● DIRECTIONS FOR THIS TASK
Would it be possible to quote, exactly and in full, the lines from the one with "Screen dimensions: 544x408" through the end of the entries below?
*** Opening of PROVIDED MATERIAL ***
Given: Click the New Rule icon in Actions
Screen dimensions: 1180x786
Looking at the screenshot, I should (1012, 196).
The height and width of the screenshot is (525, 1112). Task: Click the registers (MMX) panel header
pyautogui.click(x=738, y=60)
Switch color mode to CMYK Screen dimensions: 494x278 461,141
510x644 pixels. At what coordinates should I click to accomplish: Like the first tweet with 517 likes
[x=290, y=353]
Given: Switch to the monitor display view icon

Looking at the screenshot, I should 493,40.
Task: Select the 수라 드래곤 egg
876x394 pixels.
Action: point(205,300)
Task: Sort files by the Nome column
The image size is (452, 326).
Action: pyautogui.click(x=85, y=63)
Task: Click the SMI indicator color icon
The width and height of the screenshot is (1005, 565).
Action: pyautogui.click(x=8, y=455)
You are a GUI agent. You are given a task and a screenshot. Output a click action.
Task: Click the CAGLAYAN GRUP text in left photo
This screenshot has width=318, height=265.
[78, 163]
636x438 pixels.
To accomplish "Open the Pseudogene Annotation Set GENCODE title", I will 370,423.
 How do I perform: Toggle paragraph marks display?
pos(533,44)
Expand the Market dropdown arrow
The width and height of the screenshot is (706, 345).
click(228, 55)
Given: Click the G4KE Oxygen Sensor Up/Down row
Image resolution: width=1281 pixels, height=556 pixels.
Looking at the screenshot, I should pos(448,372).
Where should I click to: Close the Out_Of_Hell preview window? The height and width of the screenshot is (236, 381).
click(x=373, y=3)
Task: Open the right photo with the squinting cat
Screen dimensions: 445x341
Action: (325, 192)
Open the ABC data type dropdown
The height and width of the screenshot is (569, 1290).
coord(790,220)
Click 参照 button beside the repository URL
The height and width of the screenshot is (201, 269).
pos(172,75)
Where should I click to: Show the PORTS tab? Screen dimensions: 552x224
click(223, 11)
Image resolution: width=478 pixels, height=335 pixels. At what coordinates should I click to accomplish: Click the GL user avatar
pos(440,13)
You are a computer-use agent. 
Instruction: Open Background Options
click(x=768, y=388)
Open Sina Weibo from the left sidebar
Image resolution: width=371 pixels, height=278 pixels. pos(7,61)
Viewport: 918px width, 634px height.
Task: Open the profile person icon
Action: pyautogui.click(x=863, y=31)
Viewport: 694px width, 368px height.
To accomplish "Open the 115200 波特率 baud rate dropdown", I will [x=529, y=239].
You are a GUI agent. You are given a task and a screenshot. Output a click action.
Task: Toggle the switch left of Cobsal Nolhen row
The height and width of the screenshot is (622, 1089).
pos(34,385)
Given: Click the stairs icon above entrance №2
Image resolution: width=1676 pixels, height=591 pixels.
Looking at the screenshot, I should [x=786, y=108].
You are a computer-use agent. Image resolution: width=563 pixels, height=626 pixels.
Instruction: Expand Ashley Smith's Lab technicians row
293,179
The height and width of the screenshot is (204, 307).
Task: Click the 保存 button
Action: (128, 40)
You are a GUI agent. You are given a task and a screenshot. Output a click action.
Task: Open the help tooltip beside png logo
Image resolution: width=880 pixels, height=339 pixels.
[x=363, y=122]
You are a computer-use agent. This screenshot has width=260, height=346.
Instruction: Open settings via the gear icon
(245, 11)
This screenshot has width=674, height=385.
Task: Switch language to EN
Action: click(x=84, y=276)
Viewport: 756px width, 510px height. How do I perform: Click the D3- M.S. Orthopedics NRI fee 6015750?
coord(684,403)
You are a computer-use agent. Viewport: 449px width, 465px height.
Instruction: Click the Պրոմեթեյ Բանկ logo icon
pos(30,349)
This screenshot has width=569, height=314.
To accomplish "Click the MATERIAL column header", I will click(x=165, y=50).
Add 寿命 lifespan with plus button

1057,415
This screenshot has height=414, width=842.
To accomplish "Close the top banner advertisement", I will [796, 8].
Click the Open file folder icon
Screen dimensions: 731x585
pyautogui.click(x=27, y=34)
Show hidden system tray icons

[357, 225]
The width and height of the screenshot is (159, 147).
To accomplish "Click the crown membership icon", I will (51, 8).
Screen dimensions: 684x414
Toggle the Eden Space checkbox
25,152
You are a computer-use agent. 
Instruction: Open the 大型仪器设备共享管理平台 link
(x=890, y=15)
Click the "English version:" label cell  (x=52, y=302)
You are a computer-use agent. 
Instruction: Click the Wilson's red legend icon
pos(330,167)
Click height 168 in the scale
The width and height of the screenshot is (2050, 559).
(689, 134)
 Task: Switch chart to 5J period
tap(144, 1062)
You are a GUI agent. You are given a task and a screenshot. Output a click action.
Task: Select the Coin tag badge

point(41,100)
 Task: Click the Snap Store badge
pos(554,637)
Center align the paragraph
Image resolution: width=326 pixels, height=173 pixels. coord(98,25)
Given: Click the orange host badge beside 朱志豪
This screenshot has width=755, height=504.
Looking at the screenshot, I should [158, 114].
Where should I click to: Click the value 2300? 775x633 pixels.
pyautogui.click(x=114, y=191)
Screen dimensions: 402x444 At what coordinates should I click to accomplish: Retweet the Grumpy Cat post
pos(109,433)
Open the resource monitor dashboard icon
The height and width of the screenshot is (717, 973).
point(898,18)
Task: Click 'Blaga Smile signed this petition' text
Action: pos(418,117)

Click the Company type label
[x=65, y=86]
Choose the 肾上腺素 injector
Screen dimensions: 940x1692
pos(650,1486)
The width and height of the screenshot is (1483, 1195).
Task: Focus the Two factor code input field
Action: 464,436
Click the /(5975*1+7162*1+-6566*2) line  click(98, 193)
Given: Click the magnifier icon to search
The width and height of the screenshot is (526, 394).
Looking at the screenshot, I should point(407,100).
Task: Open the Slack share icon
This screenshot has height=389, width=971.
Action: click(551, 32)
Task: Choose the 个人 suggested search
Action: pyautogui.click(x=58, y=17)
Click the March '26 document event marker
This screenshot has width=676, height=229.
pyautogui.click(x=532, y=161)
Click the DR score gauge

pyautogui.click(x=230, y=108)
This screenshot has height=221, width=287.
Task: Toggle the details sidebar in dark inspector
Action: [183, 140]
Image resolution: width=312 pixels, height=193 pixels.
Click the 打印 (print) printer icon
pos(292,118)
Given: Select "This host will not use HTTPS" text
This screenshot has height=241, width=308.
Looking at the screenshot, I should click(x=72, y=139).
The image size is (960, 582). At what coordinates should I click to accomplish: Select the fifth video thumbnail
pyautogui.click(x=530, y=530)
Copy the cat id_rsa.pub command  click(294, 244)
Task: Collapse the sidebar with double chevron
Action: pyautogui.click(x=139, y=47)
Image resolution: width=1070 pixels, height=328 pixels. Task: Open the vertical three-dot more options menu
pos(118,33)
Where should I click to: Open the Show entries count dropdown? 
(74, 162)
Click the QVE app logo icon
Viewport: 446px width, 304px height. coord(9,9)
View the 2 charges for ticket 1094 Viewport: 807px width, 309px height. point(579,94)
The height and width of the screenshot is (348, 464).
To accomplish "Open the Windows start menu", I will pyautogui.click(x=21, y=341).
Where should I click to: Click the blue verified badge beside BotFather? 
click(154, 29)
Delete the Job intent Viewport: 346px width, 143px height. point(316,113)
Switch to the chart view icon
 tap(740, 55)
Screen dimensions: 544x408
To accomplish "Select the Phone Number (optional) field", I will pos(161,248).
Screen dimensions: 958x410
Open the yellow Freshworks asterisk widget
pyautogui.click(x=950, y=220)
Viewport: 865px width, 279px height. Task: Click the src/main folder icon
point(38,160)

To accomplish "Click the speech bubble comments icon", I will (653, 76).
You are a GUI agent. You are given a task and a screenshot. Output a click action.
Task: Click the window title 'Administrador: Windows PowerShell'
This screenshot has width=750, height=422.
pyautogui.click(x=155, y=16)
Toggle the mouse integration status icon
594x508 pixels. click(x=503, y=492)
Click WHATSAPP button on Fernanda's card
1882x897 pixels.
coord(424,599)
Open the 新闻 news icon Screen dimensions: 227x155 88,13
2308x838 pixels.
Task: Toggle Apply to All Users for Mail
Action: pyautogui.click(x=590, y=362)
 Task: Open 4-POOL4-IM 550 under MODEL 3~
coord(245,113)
*** Close of PROVIDED MATERIAL ***
● RESULT OF THE TASK
Screen dimensions: 544x408
To accomplish "Select the Phone Number (optional) field", I will pos(161,248).
Screen dimensions: 958x410
Open the yellow Freshworks asterisk widget
pyautogui.click(x=950, y=220)
Viewport: 865px width, 279px height. Task: Click the src/main folder icon
point(38,160)

To accomplish "Click the speech bubble comments icon", I will (653, 76).
You are a GUI agent. You are given a task and a screenshot. Output a click action.
Task: Click the window title 'Administrador: Windows PowerShell'
This screenshot has width=750, height=422.
pyautogui.click(x=155, y=16)
Toggle the mouse integration status icon
594x508 pixels. click(x=503, y=492)
Click WHATSAPP button on Fernanda's card
1882x897 pixels.
coord(424,599)
Open the 新闻 news icon Screen dimensions: 227x155 88,13
2308x838 pixels.
Task: Toggle Apply to All Users for Mail
Action: pyautogui.click(x=590, y=362)
 Task: Open 4-POOL4-IM 550 under MODEL 3~
coord(245,113)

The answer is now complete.